Street Racer (Atari 2600) review

"Street Racer offers an unusual variation on classic arcade-style racing."

Street Racer is one of two racing games that were available for the Atari 2600 at the system’s launch, the other being Indy 500. Indy 500 was a traditional racing game like its arcade contemporaries, but Street Racer offered an alternative take on the genre. Unlike other racing games of the time, the objective in Street Racer wasn’t to race a certain number of laps, nor was it to be the first to get from Point A to Point B. Instead, while moving left and right on a straight, endless track, players must earn points by avoiding or occasionally destroying obstacles. Does this game hold up today? Let’s find out.

Street Racer is played using the Paddle Controller. The analog dial on the controller is used to move your vehicle left and right on a horizontal plane, and the action button is usually used for acceleration. Some game modes allow you to perform other actions with the button, such as firing missiles. The steering control is more precise in this game than in Indy 500, despite the fact that both games use similar controllers. In Street Racer, the speed of your vehicle’s horizontal movement depends on how quickly you twist the dial on the Paddle Controller. The Driving Controller, which is used exclusively for Indy 500, seems to have a set steering speed, regardless of how fast you turn the dial.

There are six game modes in Street Racer. Each game mode shares the same basic playfield design, which is displayed in an overhead view. The playfield is made up of two vertical lanes, which are separated by a thick barrier. Player 1 drives in the right lane, while Player 2 (human or computer) takes the left lane. The computer player’s AI is extremely primitive; the driver does nothing but accelerate forward, so it has a bad habit of crashing into obstacles. While it is possible for the computer player to get lucky and accumulate a large number of points, you’re far more likely to get a real challenge from another human player. Street Racer supports 1-3 additional players; Player 3 shares the right lane with Player 1, and drives ahead of them. Likewise, Player 4 shares the left lane with Player 2. When two players share the same lane, they form a team and share the same score.

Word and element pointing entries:
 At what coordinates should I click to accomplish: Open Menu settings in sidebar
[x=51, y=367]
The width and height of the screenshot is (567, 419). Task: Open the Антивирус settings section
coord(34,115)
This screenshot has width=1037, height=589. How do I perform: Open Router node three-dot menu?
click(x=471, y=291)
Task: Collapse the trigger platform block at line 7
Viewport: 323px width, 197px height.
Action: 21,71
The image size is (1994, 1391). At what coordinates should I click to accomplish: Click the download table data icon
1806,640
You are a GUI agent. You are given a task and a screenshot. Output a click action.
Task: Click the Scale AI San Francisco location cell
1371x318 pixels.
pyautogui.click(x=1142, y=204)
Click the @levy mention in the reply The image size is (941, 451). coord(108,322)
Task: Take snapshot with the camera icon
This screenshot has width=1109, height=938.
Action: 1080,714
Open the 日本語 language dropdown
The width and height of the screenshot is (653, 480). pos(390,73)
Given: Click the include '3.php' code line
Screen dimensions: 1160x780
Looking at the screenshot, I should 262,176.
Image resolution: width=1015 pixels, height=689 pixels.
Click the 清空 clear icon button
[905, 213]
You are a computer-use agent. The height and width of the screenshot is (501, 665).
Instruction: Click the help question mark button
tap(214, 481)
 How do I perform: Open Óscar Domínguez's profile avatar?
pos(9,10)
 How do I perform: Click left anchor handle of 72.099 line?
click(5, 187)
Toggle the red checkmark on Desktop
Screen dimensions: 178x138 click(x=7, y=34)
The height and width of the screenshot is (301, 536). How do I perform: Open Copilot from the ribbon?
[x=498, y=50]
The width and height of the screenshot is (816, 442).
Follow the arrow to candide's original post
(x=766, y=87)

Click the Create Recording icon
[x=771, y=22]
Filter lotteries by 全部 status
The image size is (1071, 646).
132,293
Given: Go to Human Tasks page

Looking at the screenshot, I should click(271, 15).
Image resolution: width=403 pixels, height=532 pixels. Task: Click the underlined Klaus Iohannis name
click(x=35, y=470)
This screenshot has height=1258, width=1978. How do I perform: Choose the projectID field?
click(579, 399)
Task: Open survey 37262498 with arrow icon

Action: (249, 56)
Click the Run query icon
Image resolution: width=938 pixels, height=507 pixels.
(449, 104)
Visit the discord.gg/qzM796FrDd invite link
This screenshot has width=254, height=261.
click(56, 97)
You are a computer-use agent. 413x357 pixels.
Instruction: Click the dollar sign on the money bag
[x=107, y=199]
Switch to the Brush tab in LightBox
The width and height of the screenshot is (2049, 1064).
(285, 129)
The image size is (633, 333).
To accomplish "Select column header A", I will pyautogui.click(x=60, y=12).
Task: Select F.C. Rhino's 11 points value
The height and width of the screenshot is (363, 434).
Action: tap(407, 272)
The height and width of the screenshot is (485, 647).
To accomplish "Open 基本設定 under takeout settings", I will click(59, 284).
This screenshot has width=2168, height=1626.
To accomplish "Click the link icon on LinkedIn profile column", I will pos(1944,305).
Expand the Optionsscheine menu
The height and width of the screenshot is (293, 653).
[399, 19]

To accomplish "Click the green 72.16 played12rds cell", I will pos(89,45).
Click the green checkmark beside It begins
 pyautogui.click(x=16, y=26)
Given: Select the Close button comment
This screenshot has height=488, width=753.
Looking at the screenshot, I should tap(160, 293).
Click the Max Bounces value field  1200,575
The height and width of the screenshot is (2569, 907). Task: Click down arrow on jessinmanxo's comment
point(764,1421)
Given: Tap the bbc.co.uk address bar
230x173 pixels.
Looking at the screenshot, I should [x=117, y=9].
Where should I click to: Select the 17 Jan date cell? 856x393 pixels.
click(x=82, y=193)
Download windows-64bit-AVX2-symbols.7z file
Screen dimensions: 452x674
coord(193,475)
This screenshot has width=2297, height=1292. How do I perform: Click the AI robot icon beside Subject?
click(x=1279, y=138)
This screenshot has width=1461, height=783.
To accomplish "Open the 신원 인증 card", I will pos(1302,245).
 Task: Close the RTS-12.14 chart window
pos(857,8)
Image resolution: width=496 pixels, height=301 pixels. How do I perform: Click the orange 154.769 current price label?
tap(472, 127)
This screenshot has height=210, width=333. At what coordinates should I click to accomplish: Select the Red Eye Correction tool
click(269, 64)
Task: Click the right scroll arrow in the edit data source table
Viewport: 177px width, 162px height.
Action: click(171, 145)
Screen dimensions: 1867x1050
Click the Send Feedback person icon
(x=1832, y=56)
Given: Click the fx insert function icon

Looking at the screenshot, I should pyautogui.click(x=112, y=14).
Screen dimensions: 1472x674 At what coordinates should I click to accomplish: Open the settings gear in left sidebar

REQUIREMENTS —
1. According to the Street Racer review, which controller is used to play the game?
2. Repeat the passage of the Street Racer review from "Street Racer is played" to "turn the dial.".

ANSWERS TO THE EXERCISES —
1. The Paddle Controller.

2.
Street Racer is played using the Paddle Controller. The analog dial on the controller is used to move your vehicle left and right on a horizontal plane, and the action button is usually used for acceleration. Some game modes allow you to perform other actions with the button, such as firing missiles. The steering control is more precise in this game than in Indy 500, despite the fact that both games use similar controllers. In Street Racer, the speed of your vehicle’s horizontal movement depends on how quickly you twist the dial on the Paddle Controller. The Driving Controller, which is used exclusively for Indy 500, seems to have a set steering speed, regardless of how fast you turn the dial.